Will the Next Evaluation Breakthrough Come from Online Shopping?

Back in 2006, a modest DVD-by-mail company called Netflix offered a $1 million grand prize to any programming team that could improve its ability to recommend films that matched the interests of its customers. Meanwhile, Amazon was betting its future on Prime, a subscription service built on its own recommendation tool. For both companies, the concept was simple: Develop an algorithm that uses the opinions and actions of customers as predictive data about which products other, like-minded customers would want. The algorithm, they hoped, would act like a highly precise, 21st-century version of a dynamic focus group, continuously revealing the detailed wisdom of the crowd—and boosting customers’ consumption, satisfaction, and loyalty.

Today, Netflix credits its algorithms for 80 percent of the hours customers stream, as well as a rock-bottom cancellation rate that saves the company $1 billion a year. Amazon says recommendations account for a stunning 35 percent of its revenue. This is great for them, but it’s also promising news for social change practitioners. That’s because these systems are built on a model called “collaborative filtering,” an approach that‘s jumped the rails from commerce to civil society, where it’s shown the potential to surface quicker, cheaper, better data about notoriously hard-to-measure social change.

Collaborative filtering

Qualitative data analysis is grueling. Instead of hard numbers, line graphs, and percentage points, evidence often lies in the linguistic testimony of community members, narrative examples from partners, and other diverse observations. The voluminous and unstructured nature of this data makes it difficult to analyze quickly and accurately. Skilled evaluators scour the evidence manually or with the aid of software, identifying patterns and coding responses, parsing keywords and expressions. But this approach can be error-prone—bias creeps in, assumptions are made. Which anecdotes or observations verifiably represent the change that may or may not be taking place? How can you validate these insights? How often do we read an organization’s report that attests to complex transformation, only to be disappointed or unsatisfied that the offered proof lies in list-like or potentially cherry-picked quotes and examples?

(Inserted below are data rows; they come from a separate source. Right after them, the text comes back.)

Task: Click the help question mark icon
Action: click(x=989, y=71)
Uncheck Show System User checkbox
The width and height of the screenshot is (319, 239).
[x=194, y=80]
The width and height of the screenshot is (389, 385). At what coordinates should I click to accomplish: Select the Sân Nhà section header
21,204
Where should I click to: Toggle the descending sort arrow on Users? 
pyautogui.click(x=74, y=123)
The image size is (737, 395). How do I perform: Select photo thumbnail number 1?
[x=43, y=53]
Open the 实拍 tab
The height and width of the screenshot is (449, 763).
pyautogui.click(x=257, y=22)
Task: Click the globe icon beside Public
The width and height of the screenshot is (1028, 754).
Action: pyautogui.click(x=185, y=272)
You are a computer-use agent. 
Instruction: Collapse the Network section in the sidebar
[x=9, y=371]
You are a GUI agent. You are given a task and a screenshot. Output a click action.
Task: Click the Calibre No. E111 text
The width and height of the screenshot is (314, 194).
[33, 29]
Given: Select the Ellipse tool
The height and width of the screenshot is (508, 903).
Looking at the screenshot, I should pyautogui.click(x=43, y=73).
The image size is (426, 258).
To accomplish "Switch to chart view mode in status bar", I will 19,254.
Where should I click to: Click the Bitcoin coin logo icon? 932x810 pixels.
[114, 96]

Collaborative filtering, instead, strives to tap into the collective intelligence of the studied community. While Netflix and Amazon use this approach to create behavior-ranked predictions about product desires, the social sector can use it to surface the highest peer-ranked insights about what’s really happening in that community.

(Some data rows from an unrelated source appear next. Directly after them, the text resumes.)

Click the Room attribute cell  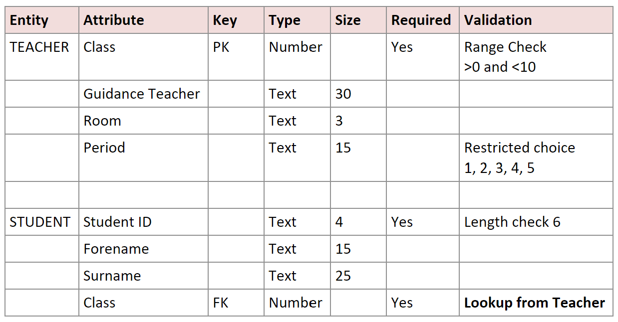tap(102, 121)
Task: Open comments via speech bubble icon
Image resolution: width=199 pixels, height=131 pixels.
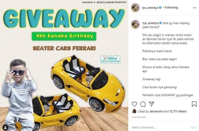Action: click(x=143, y=104)
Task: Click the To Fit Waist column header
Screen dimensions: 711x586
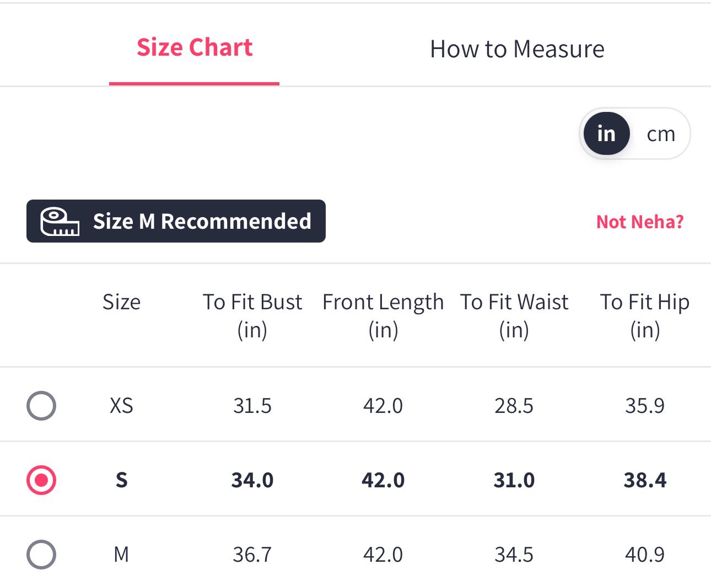Action: pyautogui.click(x=514, y=315)
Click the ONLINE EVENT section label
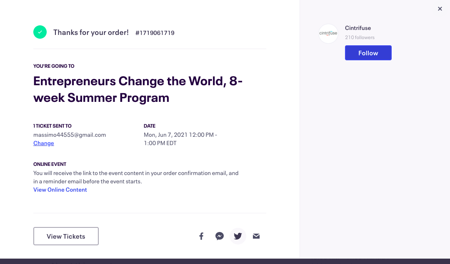The width and height of the screenshot is (450, 264). [x=50, y=164]
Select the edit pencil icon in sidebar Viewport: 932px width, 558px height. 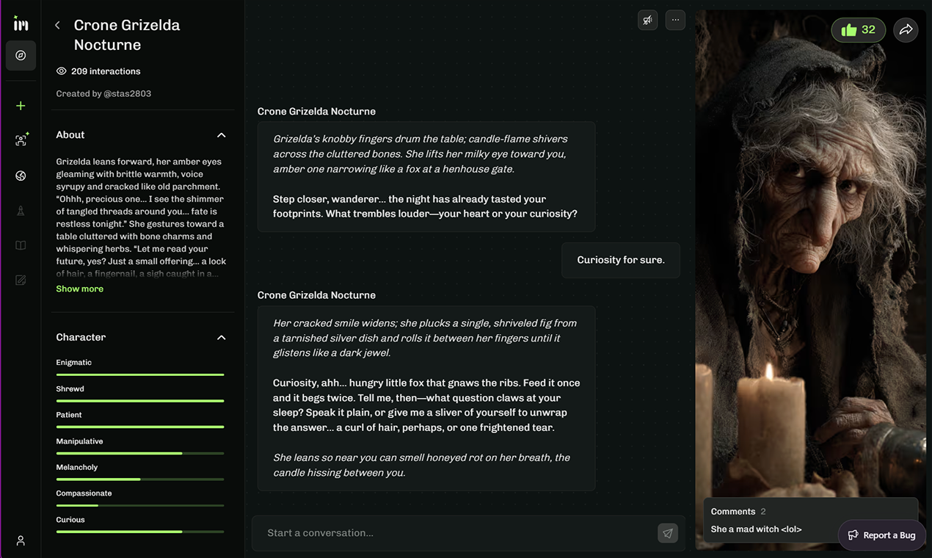(x=20, y=279)
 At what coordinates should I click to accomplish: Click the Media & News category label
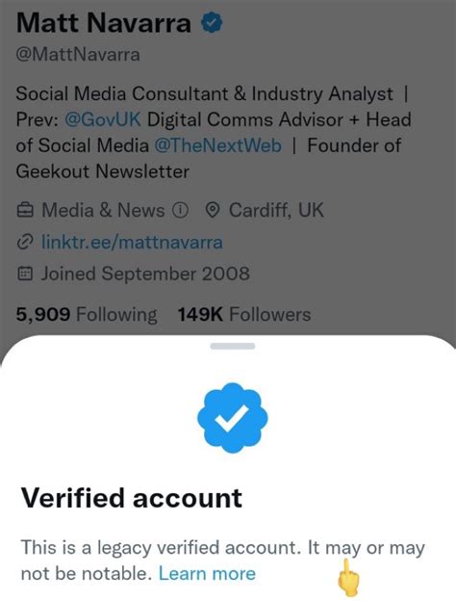tap(103, 210)
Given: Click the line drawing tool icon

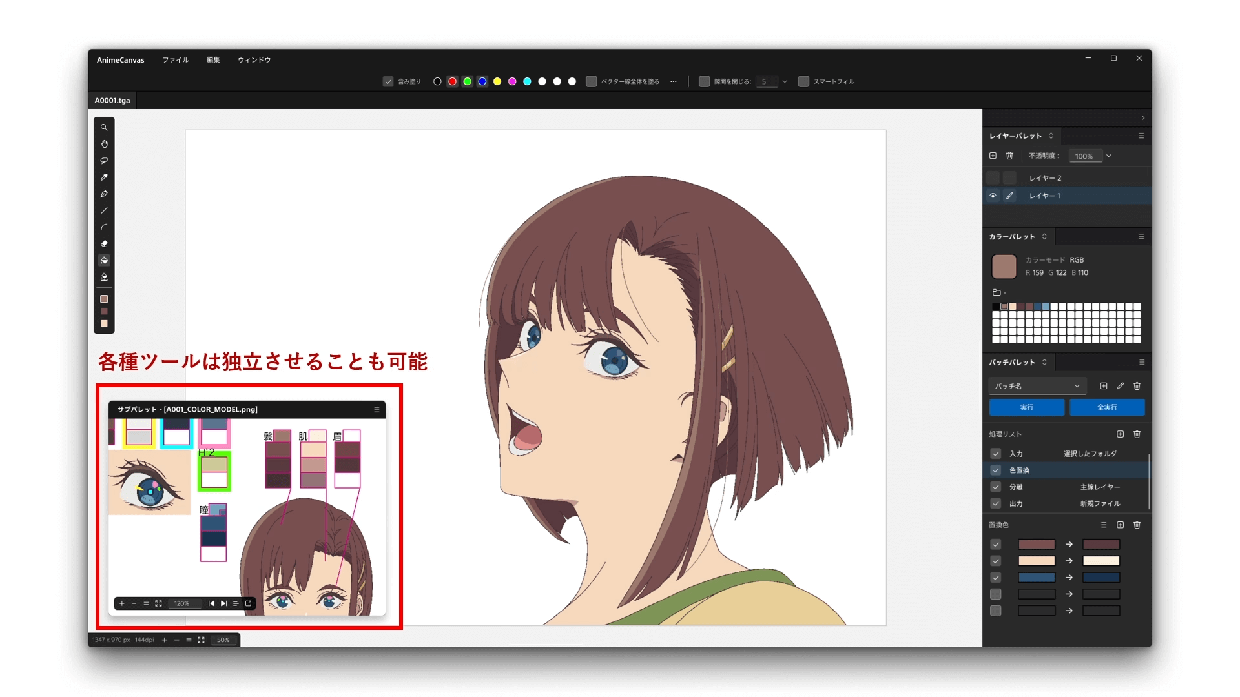Looking at the screenshot, I should pyautogui.click(x=104, y=210).
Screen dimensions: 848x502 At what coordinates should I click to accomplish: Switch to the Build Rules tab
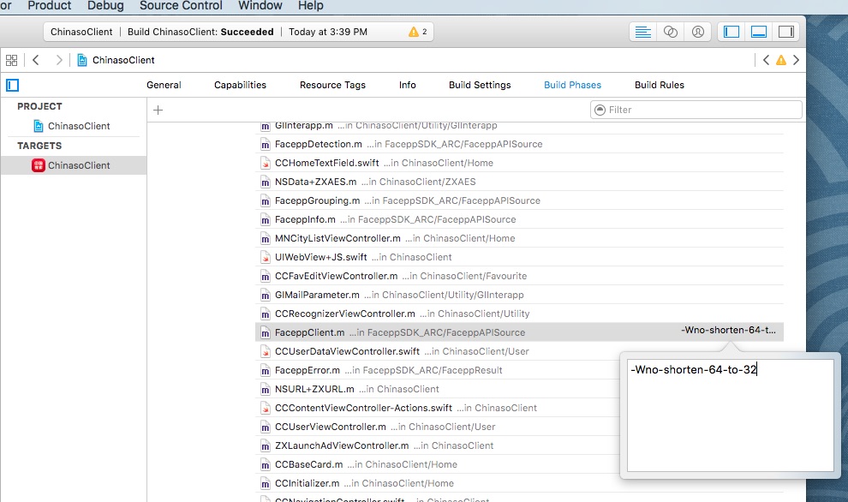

Let’s put this into context. Imagine you are the mayor of a town and want to know the priority concerns of your citizens. Rather than conducting a traditional survey, where answer options and data analysis are left to the research team, you want the community to collectively identify and evaluate emerging insights from the data. So you develop a survey that asks Citizen B to read and then rate—based on one to five stars, with five being the most challenging—a statement by Citizen A. Let’s say Citizen A thinks the new interstate construction is the biggest challenge facing the town. Citizen B then gets a chance to rate Citizen A’s statement about the new construction as a four-star challenge, and then records her statement that she believes a recent string of home break-ins is a bigger, five-star challenge. Her statement then goes to another set of citizens, who provide their rating on whether break-ins are a priority concern and have the chance to provide their own statements, if they’d like. At the end of the week, the town’s website posts a ranking of the highest- and lowest-rated citizens’ statements. You now have a priority list of concerns within your community, validated through peer-to-peer evaluation.

A field tool for rapid analysis

So how can the social sector actually use this in the field at scale? In 2013, a research team at UC Berkeley—headed by Professor Ken Goldberg and one of us, Brandie Nonnecke, a postdoc at CITRIS and the Banatao Institute—began experimenting with collaborative filtering as a data collection tool for social good. The result was DevCAFE, an open-source mobile platform that enables rapid and scalable collection and analysis of quantitative and qualitative data in the field.

A Ugandan woman uses DevCAFE to provide feedback on effectiveness of family planning training program. (Photo by Brandie Nonnecke)

DevCAFE has since been tested in numerous settings to evaluate its effectiveness. In Uganda, the team set out to source recommendations to improve a women’s training program on family planning. Women answered a few standard quantitative questions, and then had a chance to provide—in their own words—an idea for improvement. The other women then rated each of these ideas, and the end result was a filtered list of prioritized and community-validated suggestions. The top three included adding a water well, including men at training sessions, and improving access to family planning materials. The team successfully implemented all three.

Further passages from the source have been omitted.